Activity:
Copy out the entries that follow, unchanged.

Entries supplied:
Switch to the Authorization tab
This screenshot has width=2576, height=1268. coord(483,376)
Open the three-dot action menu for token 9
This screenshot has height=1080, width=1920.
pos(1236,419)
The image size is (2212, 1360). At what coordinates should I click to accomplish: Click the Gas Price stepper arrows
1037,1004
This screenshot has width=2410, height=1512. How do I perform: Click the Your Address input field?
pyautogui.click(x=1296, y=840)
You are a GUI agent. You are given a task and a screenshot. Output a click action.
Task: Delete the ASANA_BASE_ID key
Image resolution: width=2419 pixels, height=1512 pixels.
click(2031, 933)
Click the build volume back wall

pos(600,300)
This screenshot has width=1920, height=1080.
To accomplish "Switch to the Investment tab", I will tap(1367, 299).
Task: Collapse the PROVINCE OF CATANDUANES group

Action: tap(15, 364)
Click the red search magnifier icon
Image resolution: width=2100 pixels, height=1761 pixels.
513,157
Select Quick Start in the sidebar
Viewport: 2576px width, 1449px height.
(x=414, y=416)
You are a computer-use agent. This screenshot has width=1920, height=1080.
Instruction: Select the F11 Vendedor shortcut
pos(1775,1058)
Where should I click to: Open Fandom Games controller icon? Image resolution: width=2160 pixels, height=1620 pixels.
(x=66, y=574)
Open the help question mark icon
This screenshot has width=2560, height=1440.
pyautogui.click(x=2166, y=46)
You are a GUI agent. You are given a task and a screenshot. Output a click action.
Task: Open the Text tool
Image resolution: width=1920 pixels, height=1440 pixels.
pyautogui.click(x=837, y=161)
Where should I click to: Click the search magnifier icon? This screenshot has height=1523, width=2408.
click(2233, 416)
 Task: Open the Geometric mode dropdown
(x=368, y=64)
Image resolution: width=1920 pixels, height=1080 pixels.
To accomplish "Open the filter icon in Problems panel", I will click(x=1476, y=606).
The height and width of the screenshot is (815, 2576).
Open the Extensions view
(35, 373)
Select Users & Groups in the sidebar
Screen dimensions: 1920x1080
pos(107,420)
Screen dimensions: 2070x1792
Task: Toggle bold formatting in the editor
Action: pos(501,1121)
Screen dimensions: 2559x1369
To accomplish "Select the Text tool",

Worked solution:
Switch to the Authorization tab
This screenshot has width=2576, height=1268. coord(483,376)
Open the three-dot action menu for token 9
This screenshot has height=1080, width=1920.
pos(1236,419)
The image size is (2212, 1360). At what coordinates should I click to accomplish: Click the Gas Price stepper arrows
1037,1004
This screenshot has width=2410, height=1512. How do I perform: Click the Your Address input field?
pyautogui.click(x=1296, y=840)
You are a GUI agent. You are given a task and a screenshot. Output a click action.
Task: Delete the ASANA_BASE_ID key
Image resolution: width=2419 pixels, height=1512 pixels.
click(2031, 933)
Click the build volume back wall

pos(600,300)
This screenshot has width=1920, height=1080.
To accomplish "Switch to the Investment tab", I will tap(1367, 299).
Task: Collapse the PROVINCE OF CATANDUANES group

Action: tap(15, 364)
Click the red search magnifier icon
Image resolution: width=2100 pixels, height=1761 pixels.
513,157
Select Quick Start in the sidebar
Viewport: 2576px width, 1449px height.
(x=414, y=416)
You are a computer-use agent. This screenshot has width=1920, height=1080.
Instruction: Select the F11 Vendedor shortcut
pos(1775,1058)
Where should I click to: Open Fandom Games controller icon? Image resolution: width=2160 pixels, height=1620 pixels.
(x=66, y=574)
Open the help question mark icon
This screenshot has width=2560, height=1440.
pyautogui.click(x=2166, y=46)
You are a GUI agent. You are given a task and a screenshot. Output a click action.
Task: Open the Text tool
Image resolution: width=1920 pixels, height=1440 pixels.
pyautogui.click(x=837, y=161)
Where should I click to: Click the search magnifier icon? This screenshot has height=1523, width=2408.
click(2233, 416)
 Task: Open the Geometric mode dropdown
(x=368, y=64)
Image resolution: width=1920 pixels, height=1080 pixels.
To accomplish "Open the filter icon in Problems panel", I will click(x=1476, y=606).
The height and width of the screenshot is (815, 2576).
Open the Extensions view
(35, 373)
Select Users & Groups in the sidebar
Screen dimensions: 1920x1080
pos(107,420)
Screen dimensions: 2070x1792
Task: Toggle bold formatting in the editor
Action: pos(501,1121)
Screen dimensions: 2559x1369
To accomplish "Select the Text tool",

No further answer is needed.